Children under six years of age, in a majority of cases, do not understand that death is universal and final.  In other words, a child might know that the grandmother or grandfather died, and they did not come back, but this may not necessarily mean to him that the uncle who has just died will also not come back.  Since the young child cannot "universalize" from his previous experience, he may still hope that his favorite uncle will come back.

In a majority of cases, until a child is about nine years of age, he does not understand that death is permanent. So when we tell a child that someone died and the child is below nine years of age, he may not realize that the lost person is gone forever.

Children, between six to nine years of age are known to think of death as a living person.  They think that death is a "mean" person which has taken upon itself to come after people.  Therefore, some children believe that people can outsmart death if they are "really smart."

This concept of death in children works as a double-edged sword:  "If death got you, then you are not smart"  or "since I am not smart (as some people tell me), death can get me."  These thoughts, if unchecked, can run  in such a way that a child may start living in constant fear.
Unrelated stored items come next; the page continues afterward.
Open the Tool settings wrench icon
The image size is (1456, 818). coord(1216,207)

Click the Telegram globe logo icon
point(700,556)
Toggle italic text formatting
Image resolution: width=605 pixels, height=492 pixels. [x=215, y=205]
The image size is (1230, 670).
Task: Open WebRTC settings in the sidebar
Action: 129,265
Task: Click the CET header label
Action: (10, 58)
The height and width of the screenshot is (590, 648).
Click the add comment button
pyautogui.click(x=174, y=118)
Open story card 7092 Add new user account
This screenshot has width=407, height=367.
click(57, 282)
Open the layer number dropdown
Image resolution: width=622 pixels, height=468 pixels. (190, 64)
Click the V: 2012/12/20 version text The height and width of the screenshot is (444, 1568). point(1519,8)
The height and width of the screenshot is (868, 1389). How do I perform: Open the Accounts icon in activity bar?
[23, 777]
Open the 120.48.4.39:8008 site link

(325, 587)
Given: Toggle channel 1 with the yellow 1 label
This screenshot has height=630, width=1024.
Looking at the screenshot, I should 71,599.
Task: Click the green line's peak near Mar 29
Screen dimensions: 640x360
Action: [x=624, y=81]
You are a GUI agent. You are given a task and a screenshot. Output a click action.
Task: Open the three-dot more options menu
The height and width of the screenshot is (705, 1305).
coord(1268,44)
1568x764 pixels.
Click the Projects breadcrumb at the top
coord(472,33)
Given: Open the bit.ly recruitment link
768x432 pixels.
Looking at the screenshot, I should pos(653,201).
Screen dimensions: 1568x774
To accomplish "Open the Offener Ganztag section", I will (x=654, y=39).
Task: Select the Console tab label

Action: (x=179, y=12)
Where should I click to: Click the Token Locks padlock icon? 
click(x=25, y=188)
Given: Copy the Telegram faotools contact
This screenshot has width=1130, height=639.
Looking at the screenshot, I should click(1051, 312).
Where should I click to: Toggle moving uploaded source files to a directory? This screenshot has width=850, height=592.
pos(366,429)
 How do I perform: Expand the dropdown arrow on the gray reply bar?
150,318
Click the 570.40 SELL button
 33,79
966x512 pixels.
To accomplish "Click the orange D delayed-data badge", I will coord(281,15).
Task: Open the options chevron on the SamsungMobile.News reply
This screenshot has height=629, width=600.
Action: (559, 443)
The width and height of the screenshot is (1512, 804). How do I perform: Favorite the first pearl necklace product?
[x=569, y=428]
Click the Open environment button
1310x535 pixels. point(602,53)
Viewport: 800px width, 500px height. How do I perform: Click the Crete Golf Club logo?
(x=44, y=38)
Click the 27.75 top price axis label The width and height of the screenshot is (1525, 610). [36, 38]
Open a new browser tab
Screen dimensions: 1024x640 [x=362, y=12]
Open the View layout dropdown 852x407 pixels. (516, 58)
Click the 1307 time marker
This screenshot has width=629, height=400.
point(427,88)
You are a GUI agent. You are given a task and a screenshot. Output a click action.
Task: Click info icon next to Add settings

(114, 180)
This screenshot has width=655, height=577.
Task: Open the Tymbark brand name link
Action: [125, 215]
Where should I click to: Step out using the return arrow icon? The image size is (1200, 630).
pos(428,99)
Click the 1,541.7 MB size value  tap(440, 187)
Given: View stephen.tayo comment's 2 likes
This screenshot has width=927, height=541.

We all try to explain to the child about death in a way that he or she can relate to in his own experience.  However, in our effort to relate to a child's experience, let us not compare death with a "long sleep."  Equating death to a long sleep does not present a problem for adults because we know it is only a metaphor.  Since nobody really knows what death is like, we come up with something that we all have experienced.

The problem with young children is that they may take it literally and as a result of this misunderstanding, start dreading to go to sleep in the night, just in case they drop off into a "long sleep."